Enfin, la résolution reste le seul outil de gestion de crise harmonisé dont nous disposons, au-delà des frontières de l’Europe, mais cette coordination internationale est limitée à ce jour aux banques systémiques mondiales (GSIB). Les récents évènements nous amènent à penser que davantage de banques, y compris de petite et moyenne taille, devraient s’y préparer. Au niveau international, c’est le Conseil de Stabilité Financière (FSB Financial Stability Board) qui identifie les banques systémiques en comparant la taille, l’activité internationale, les interconnexions et la substituabilité des grandes banques. Mieux préparer la résolution doit passer par un examen des standards internationaux développés par le FSB notamment afin d’évaluer s’il conviendrait d’imposer la constitution de capacité d’absorption des pertes (à travers l’émission de dettes) à davantage de banques. Cette possible extension se retrouve aussi dans la récente proposition de la Commission européenne relative à un cadre révisé pour la gestion des crises et l’assurance des dépôts (CMDI).
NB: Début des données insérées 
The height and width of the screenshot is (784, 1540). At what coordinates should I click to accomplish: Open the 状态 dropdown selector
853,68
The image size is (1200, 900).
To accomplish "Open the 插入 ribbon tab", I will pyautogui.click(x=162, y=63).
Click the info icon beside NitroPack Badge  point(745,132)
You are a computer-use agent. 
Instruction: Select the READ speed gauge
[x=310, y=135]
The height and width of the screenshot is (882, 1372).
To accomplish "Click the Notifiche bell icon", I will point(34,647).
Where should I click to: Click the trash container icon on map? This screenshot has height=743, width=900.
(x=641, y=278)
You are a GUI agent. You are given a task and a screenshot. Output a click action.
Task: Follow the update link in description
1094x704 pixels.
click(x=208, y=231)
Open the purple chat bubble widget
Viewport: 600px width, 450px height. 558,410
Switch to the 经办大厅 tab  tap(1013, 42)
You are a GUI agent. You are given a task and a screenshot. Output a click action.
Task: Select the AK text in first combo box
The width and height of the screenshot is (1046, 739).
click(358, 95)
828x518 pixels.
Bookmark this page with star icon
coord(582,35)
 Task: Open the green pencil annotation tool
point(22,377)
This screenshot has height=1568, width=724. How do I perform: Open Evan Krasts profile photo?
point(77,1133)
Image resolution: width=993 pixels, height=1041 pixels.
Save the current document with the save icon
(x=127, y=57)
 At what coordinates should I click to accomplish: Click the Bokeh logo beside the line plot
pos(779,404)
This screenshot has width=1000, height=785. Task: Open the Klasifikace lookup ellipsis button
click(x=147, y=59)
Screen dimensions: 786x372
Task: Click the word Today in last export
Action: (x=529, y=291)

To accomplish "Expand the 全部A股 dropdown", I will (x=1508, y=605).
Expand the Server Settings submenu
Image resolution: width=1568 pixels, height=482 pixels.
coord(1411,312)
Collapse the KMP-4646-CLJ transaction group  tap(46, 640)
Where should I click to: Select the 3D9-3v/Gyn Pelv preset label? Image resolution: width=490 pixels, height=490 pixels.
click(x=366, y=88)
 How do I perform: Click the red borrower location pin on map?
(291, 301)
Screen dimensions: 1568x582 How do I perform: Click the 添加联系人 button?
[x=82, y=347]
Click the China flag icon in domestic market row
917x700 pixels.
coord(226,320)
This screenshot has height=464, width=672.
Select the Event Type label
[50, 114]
En conclusion, je voudrais tirer trois enseignements de cette revue rapide de l’évolution de notre situation économique et financière :

  • La bonne capacité de résistance aux chocs de notre économie et de notre système financier jusqu’à présent ;
  • Le changement de régime de l’environnement des taux d’intérêt que ces chocs ont provoqué en nécessitant, pour juguler une inflation qui est devenue trop élevée après avoir été longtemps trop basse, une normalisation de la politique monétaire ;
  • L’importance, pour maintenir la stabilité financière, objectif pour lequel la Banque de France est résolument engagée, de continuer à apprendre de chaque épisode de stress sur le secteur financier, et d’en tirer des leçons en termes de déploiement et d’application homogène ou encore de perfectionnement des standards.

Ces leçons à tirer en matière de régulation du système bancaire ne doivent pas pour autant nous détourner de la nécessité de renforcer également le cadre de régulation du secteur financier non bancaire, mise en évidence par les chocs générés en 2020 suite aux mesures de confinement liées à la pandémie de Covid 19, et plus récemment, en 2022, la faillite du Family office Archegos ou encore les problèmes rencontrés par les fonds de pension du Royaume-Uni en 2022.

Je vous remercie de votre attention.

 

1 Le montant total de ces mesures à destination des ménages pourrait atteindre ainsi environ 50 milliards d’euros en 2023.

2 Les résultats du dernier Bank Lending Survey illustrent ce point.